Elder recommends small, consistent risk per trade. Many traders use 1% as a starting point, but suitability depends on your strategy’s expectancy and your tolerance for drawdown. Calculate how many consecutive losses your account can survive and choose risk that keeps that number reasonable.
Q: How often should I review my diary?
Weekly tactical reviews and monthly strategic reviews are a good baseline. After major deviations or drawdowns, conduct an immediate focused review.
17. Ten Practical Rules Summarized
- Always use a stop; define it before entry.
- Risk a small, fixed percent of equity per trade.
- Align short-term trades with longer-term trends (use multiple timeframes).
- Keep a trading diary and review it regularly.
- Backtest before risking real capital on a new method.
- Place trades only when multiple confirmations exist.
- Don’t add to losers; consider adding to winners under strict rules.
- Control emotions—create rituals to prevent impulsive action.
- Measure and manage portfolio-level risk and correlations.

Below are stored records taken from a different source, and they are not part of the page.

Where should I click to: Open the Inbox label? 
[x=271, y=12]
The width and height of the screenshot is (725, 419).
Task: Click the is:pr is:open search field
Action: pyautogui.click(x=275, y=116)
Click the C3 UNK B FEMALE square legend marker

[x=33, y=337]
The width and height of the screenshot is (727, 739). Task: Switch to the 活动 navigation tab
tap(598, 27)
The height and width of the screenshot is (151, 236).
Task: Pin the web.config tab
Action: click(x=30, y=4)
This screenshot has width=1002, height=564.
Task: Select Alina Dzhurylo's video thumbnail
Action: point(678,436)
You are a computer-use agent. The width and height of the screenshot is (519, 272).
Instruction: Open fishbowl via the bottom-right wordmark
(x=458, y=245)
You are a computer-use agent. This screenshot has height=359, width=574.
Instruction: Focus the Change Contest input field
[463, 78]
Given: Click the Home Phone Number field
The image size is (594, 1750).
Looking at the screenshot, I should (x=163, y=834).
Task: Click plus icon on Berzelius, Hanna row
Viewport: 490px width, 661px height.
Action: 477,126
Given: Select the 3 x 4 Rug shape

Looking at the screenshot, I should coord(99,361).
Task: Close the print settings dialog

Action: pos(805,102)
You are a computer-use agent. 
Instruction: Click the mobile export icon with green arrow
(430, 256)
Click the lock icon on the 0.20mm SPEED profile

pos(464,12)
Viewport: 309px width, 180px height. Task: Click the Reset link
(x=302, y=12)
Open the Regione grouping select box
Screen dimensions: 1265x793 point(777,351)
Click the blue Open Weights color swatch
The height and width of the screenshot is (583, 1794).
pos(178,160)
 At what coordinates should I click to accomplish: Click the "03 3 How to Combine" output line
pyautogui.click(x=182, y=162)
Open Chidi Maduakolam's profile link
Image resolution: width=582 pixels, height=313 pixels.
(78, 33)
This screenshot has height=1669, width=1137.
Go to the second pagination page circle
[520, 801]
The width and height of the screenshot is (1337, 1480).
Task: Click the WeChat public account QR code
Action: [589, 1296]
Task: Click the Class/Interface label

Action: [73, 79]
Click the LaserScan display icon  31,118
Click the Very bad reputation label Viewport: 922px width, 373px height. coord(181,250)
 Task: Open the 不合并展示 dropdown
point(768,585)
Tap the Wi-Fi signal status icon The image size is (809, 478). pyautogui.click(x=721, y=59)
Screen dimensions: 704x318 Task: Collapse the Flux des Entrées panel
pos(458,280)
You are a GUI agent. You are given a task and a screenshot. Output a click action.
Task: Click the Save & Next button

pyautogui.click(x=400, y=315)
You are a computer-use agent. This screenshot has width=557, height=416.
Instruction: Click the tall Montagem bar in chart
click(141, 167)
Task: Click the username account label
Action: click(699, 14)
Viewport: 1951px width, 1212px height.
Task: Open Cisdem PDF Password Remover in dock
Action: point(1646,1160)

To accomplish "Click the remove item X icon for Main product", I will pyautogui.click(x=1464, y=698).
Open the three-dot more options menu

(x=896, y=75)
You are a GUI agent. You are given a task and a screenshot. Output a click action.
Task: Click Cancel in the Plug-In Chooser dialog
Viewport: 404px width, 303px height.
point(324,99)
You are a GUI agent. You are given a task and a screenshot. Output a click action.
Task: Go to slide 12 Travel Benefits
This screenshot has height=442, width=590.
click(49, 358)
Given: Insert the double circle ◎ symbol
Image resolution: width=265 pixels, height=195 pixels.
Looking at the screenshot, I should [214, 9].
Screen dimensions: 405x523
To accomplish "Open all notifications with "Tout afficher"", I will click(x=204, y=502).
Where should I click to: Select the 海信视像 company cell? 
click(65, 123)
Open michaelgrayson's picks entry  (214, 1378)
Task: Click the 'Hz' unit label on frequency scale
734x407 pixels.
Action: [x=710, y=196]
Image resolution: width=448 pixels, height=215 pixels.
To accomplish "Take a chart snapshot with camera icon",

- Treat trading like a business: plan, record, review, improve.
18. Example: A Simple Triple Screen Setup (Applied)
This is a compact example you can implement for stocks or futures:
- Long-term (screen 1): daily 50-EMA above 200-EMA = bullish regime.
- Intermediate (screen 2): 4-hour MACD showing a pullback (MACD histogram negative within an uptrend) — seek a corrective opportunity.
- Short-term (screen 3): 15-minute chart: wait for MACD crossover to the upside or a bullish engulfing candle at support; confirm volume with a Force Index uptick.
- Entry: when short-term confirms, enter with stop below recent swing low.
- Target: previous swing high or a multiple of risk (e.g., 2× risk) — trail stop as price advances.
19. How to Convert This Gist into a 30/60/90 Day Plan
- Days 1–30: Read the book carefully, extract rules, write a one-page plan, and paper trade the Triple Screen setup for at least 30 trades.
- Days 31–60: Begin trading small live positions (1–5% of typical size), keep a diary, and perform weekly reviews. Refine your stop and target rules from real feedback.
- Days 61–90: Increase size modestly only if your recorded expectancy is positive and drawdowns align with your plan. Implement monthly performance summaries and adjust the plan based on data.
20. Final Takeaways — What to Remember
Alexander Elder’s The New Trading for a Living is a practical handbook that treats trading as a craft requiring psychological mastery, a coherent method, and disciplined money management. Read it with a notebook, extract the rules you can test, and convert your best ideas into a written plan and moving routines. The difference between hobbyist and professional traders is simple: professionals plan, measure, and control risk. If you adopt Elder’s triad — Mind, Method, Money — and rigorously apply it, you improve your odds of long-term success.